Despite the recent progress in rehabilitation techniques, the recovery of the motor function after stroke is usually difficult and incomplete. However, certain techniques can be used to induce the central nervous system to produce “practice-dependent plasticity” by enhancing the sensory and motor performance to the affected hemisphere, such as PT/OT/ST. These rehabilitation techniques have been suggested to play an important role in the process of motor recovery [39, 40]. However, more than 60% of the stroke survivors suffer from persistent neurological deficits and impaired dexterity, which causes a significant negative impact on their daily living activities (dressing, eating, and self-care) and independence. Thus, development of new strategies that promote stroke recovery to be used in addition to the classical rehabilitation methods is highly required [41].

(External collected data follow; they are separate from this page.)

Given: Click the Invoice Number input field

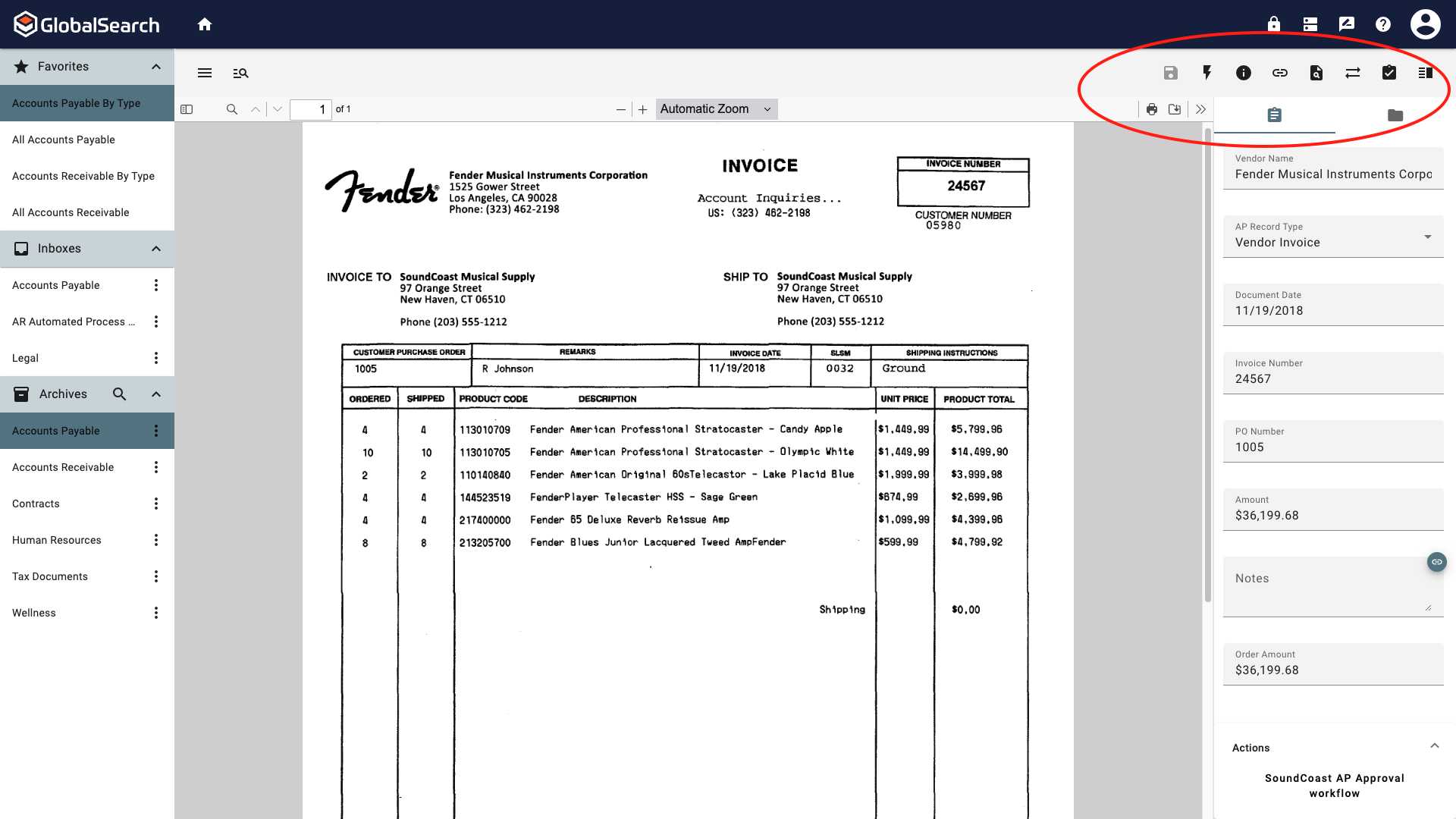Looking at the screenshot, I should pyautogui.click(x=1333, y=378).
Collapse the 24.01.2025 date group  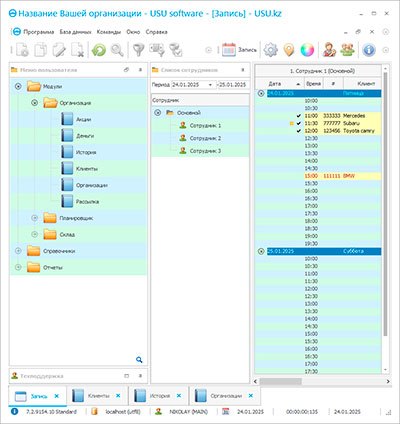[261, 93]

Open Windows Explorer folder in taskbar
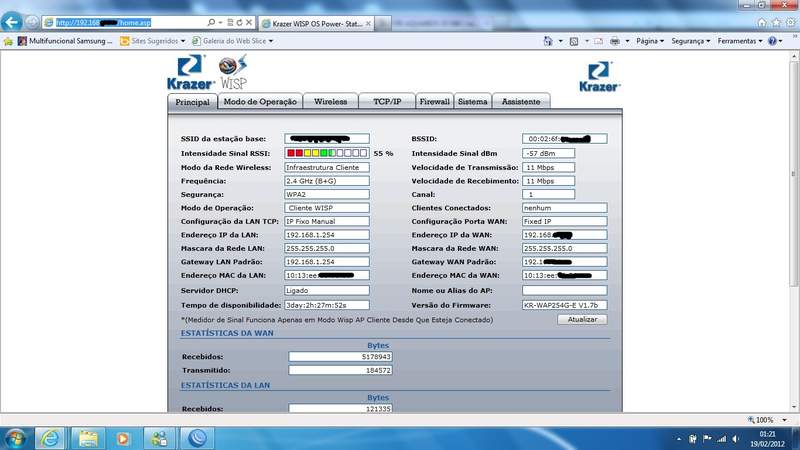tap(87, 437)
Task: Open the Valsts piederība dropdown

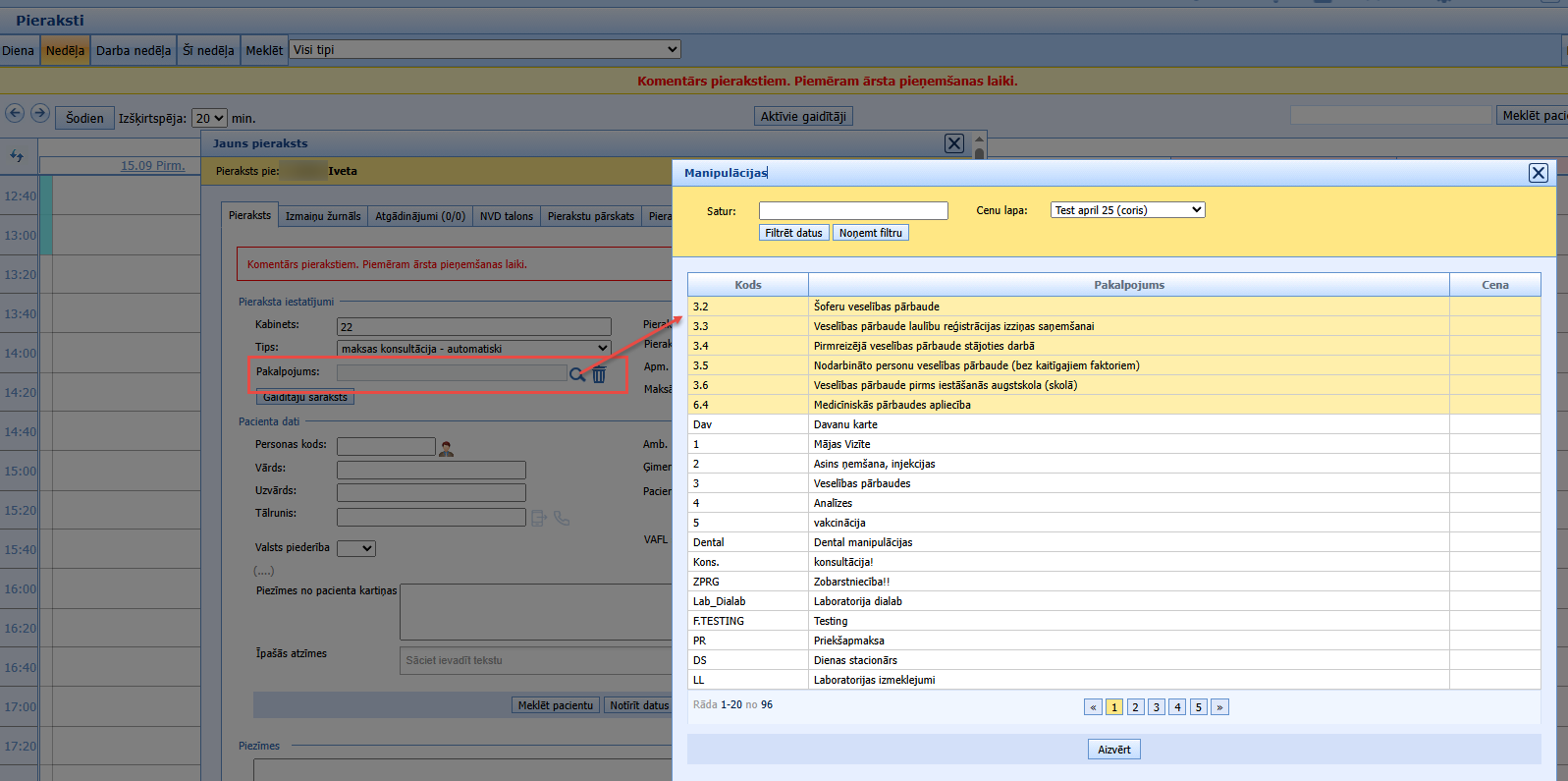Action: 356,548
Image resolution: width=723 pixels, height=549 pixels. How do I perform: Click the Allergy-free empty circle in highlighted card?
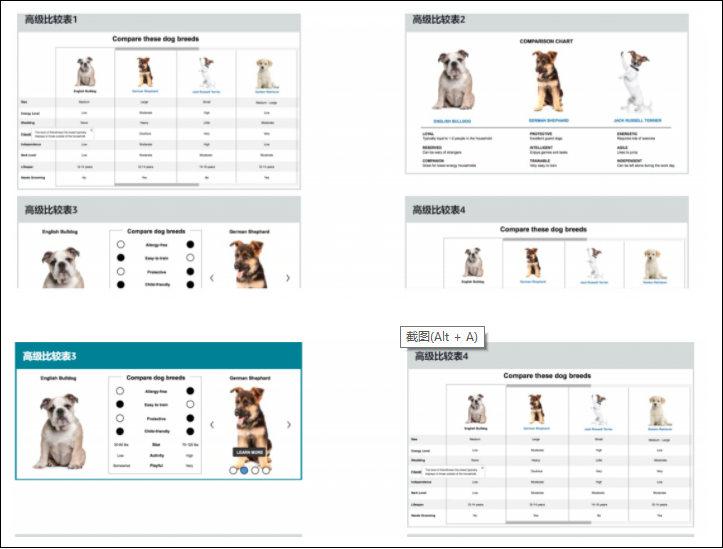pyautogui.click(x=120, y=392)
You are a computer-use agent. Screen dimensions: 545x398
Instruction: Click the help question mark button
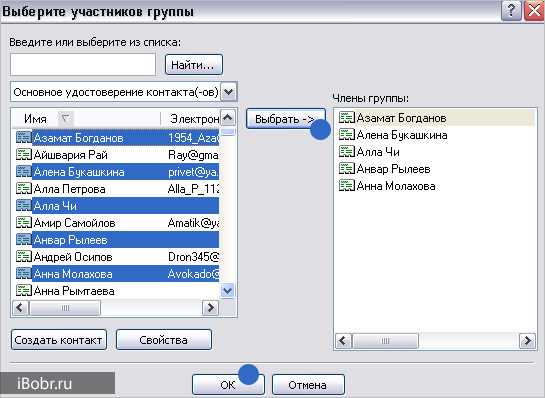coord(511,11)
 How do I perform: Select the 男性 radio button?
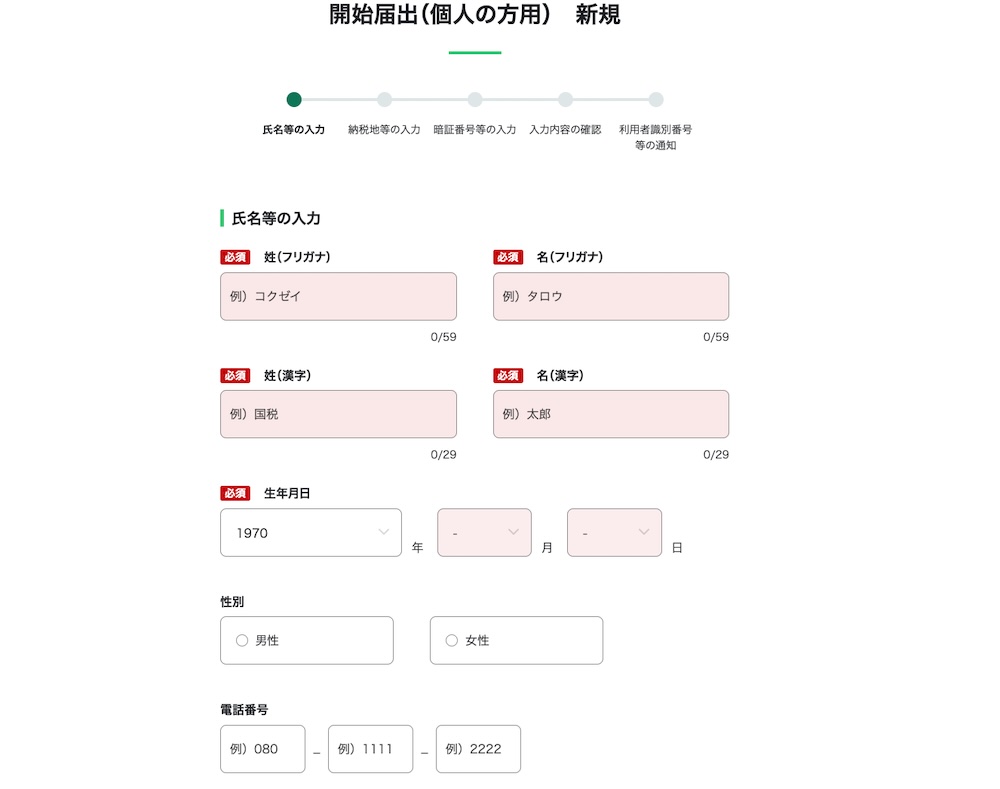click(242, 640)
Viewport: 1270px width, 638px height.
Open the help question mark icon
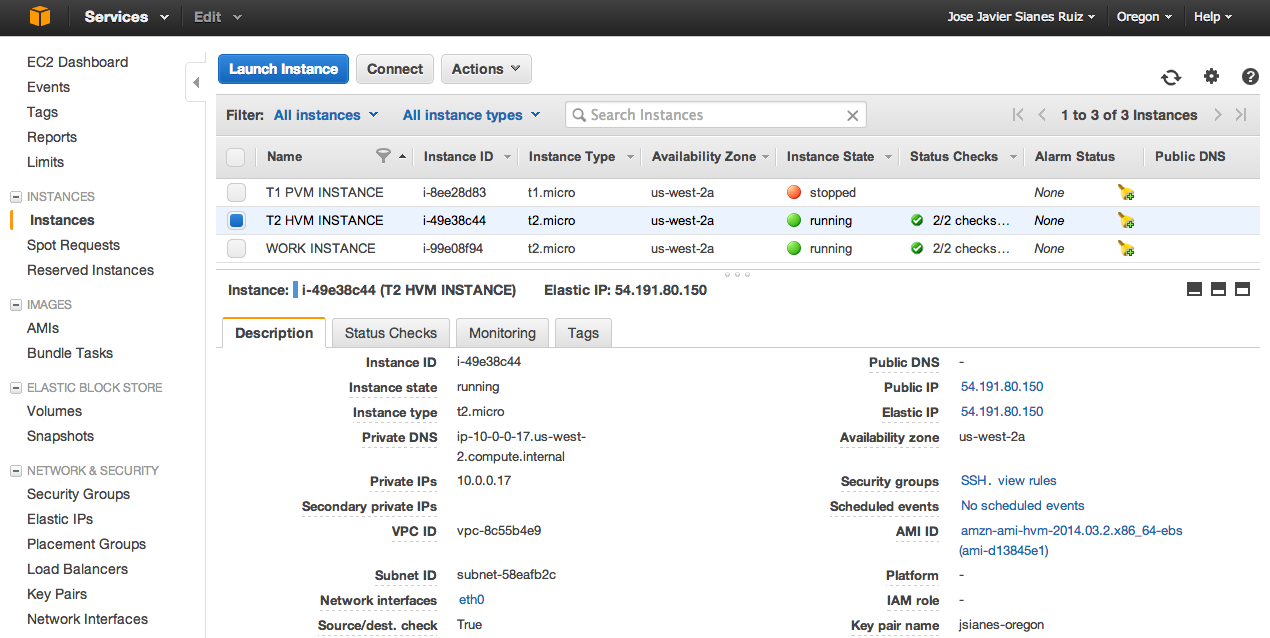coord(1250,77)
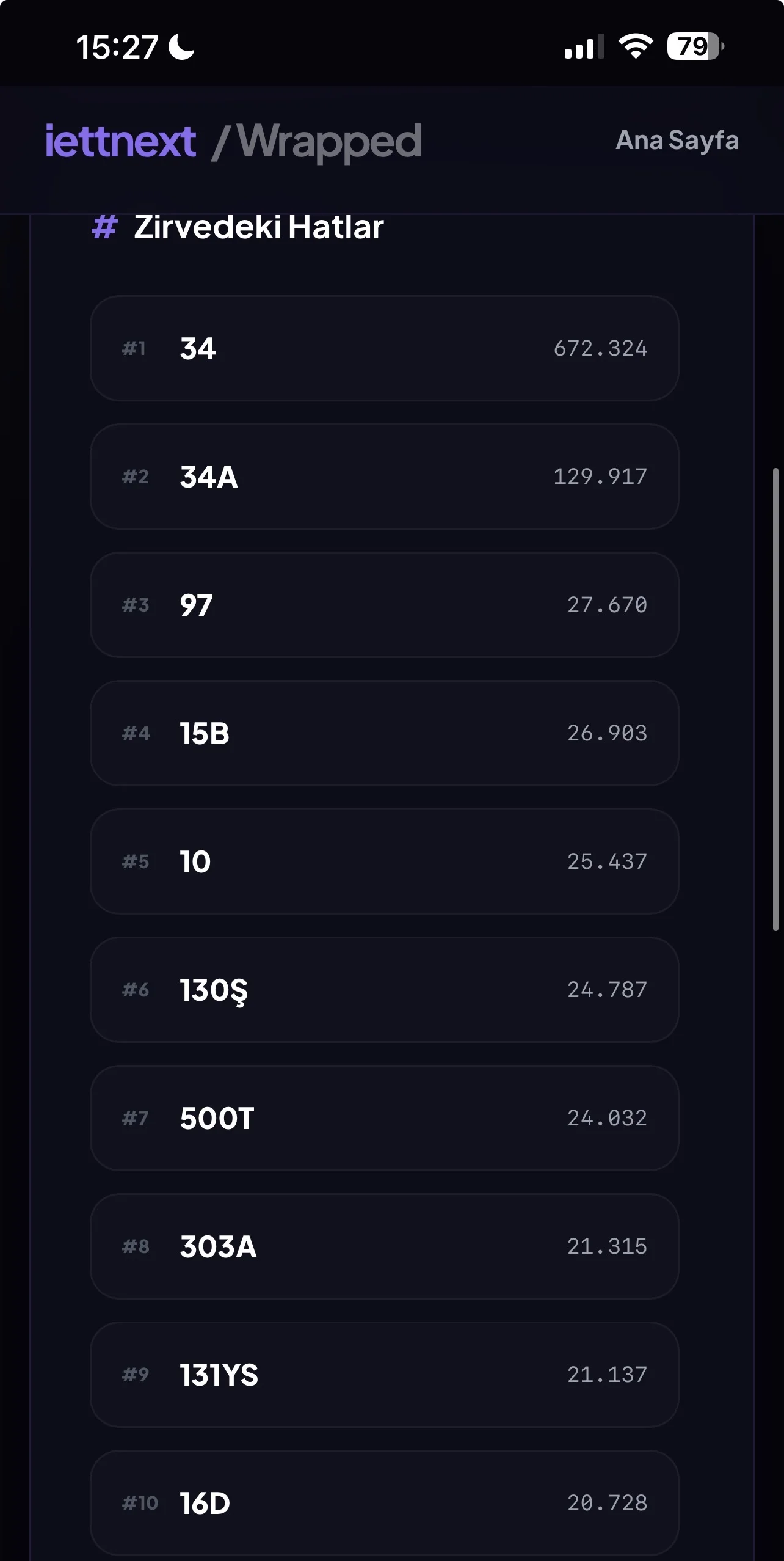784x1561 pixels.
Task: Choose line 10 in the ranking
Action: (x=384, y=861)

Our findings indicate that the bilateral human primary motor cortex excitability and the LTP-like plasticity can be modulated by acupuncture at the Quchi (LI-11) and Waiguan (TB-5) acupoints, but the effect in healthy volunteers depended on the timing. Our results confirmed that the increase in the TMS-evoked motor cortical output was not merely an epiphenomenon but is associated with a parallel improvement in the behavioral measures.

6. Conclusion

The results of the present study indicate that acupuncture can modulate the excitability of M1 and the plasticity is time-dependent.

We suggested that the combination of acupuncture and rehabilitation techniques substantially attenuated the motor function impairment after stroke. Moreover, the initiation of rehabilitation therapy (defined as PT, OT, and SLT) as soon as the needle was removed exerted even more beneficial effects.

Data Availability

All data included in this study are available upon request by contact with the corresponding author.

Conflicts of Interest

The authors deny that they have any intention to obtain any financial interests.

Authors’ Contributions

Xiao-kuo He and Qian-qian Sun contributed equally to this work.